Saturday, October 9, 2010

Train Graffiti and Hobos

Went to visiti my Mom and Dad last week in Saskatchewan.

My Mom took me 4-wheeling - it was a check the cows, tour the old campground and check fence sort of trip.

It's funny what can make you smile.

As I was following Mom up our road to where we'd have to cross the rail road tracks and then a highway a train came along. The CP Rail runs along the entire south border of Mom and Dad's ranch.

When I saw the engine coming I thought to myself, "I wonder if the engineer's still wave back at you if you wave at them?"

They always waved at us as kids and sometimes they'd even blow the whistle at us too. The caboose guys always waved too and you ALWAYS got to see them because you had to wait for the caboose to go by in order to cross the tracks. And the guys in the caboose always used to wave at us if we were out in the pasture when the trains went by too. You don't always get to see the engineer. We frequently met up with the middle of trains rather than the fronts of them.

Anyways I decided to see if engineers will still wave at you.

I gave him a wave, he waved right back at me and I ended up as excited as a six year old and wearing the biggest grin I had in a while.

I pulled up to Mom farther along the road and we shut off the 4-wheelers to wait for the train to go by.

"I like the graffiti on the trains," Mom said.

"I do to," I said.

I always have liked the graffiti on the trains. I realise that it's vandalism and illegal but it is also often pretty darned creative and cool to look at. And it was really neat to realise that Mom and I both liked something uniquely odd that we'd never ever talked about before.

As we were sitting there I heard a wolf whistle and looked around.

"There's a guy on the train!" I told Mom.

He waved at me and she turned around to look at him too.

"Did you get his picture?" she asked.

"No."

I had thought about it but I was so shocked to see this man squatting on the hitch between the two cars and waving at us that by the time my brain processed the steps to take the picture he was too far away to get a picture of him. I settled for taking a long shot of the train across the open prairie a little later on instead. Where I grew up it is possible to see the entire length of a train that is over a half a mile long all at the same time and get it all into one frame on the camera. The sky is that big where I grew up.

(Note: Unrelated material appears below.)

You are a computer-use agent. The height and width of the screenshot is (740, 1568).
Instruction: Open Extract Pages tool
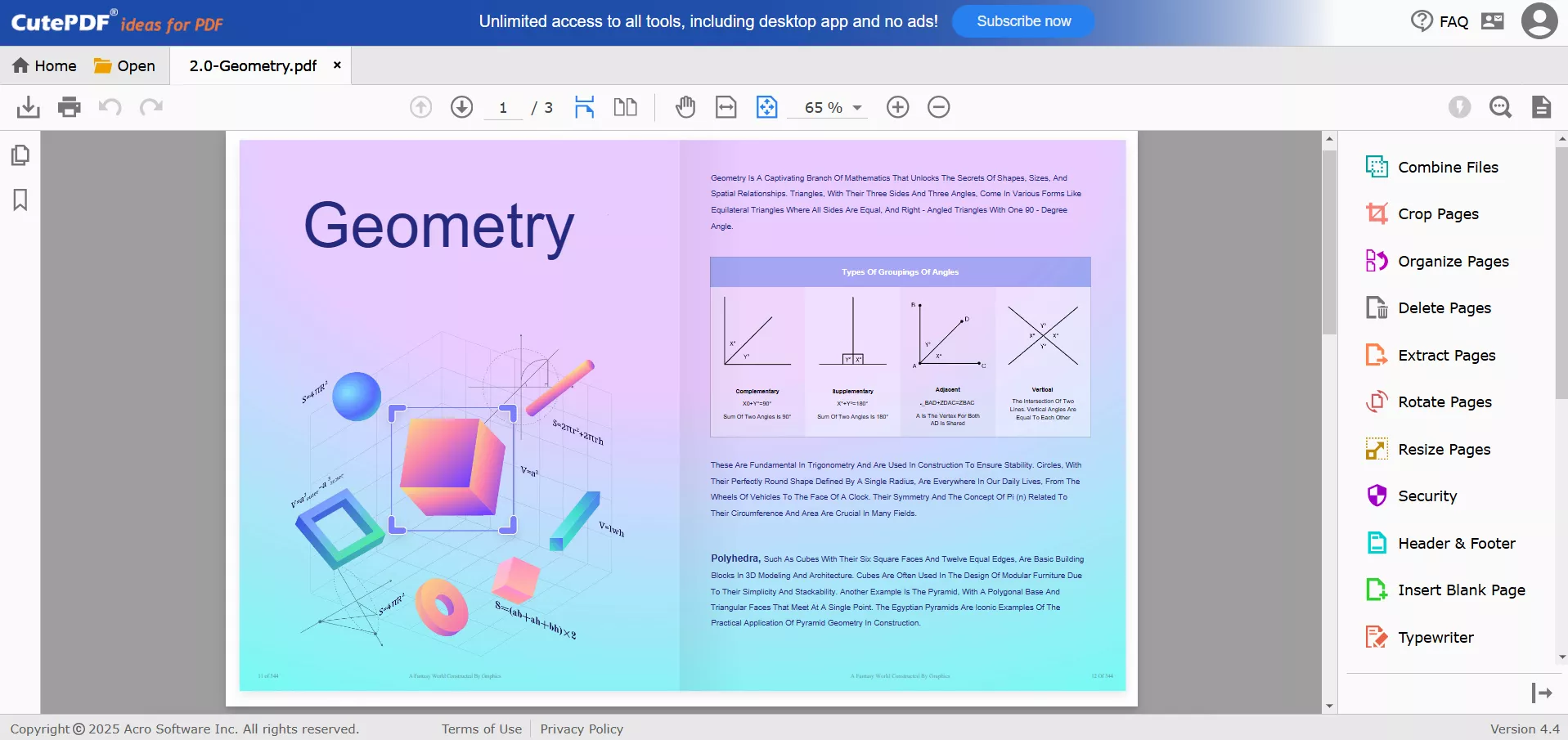tap(1444, 355)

We couldn't figure out who he was and what he was doing there. They put a second engine on alot of the trains that run that stretch of track and this train had that extra bit of power but he was at least 10 cars ahead of that second engine. The train was going really slowly so we wondered if he'd hopped on to hitch a ride. But I sort of thought he was wearing a safety vest and we hadn't ever heard of hobos wearing reflective orange and yellow safety vests but if he worked for CP he shouldn't have been where he was in the first place and maybe I imagined the vest. There is a switch about 2 miles from our crossing at an inland grain terminal but the train didn't have any grain cars on it. It was completely full of sea containers.

So we were stumped.

So we enjoyed some more train graffiti while we contemplated our hobo and I waited for the guy in the caboose.

And then I remembered that there aren't any guys in the caboose anymore because they did away with the cabooses a few years ago.

But somehow I still got the customary two waves out of this train!

1 comment:

  1. Love this post!
    I still wave at train engineers whether they can see me or not, and I like the graffiti.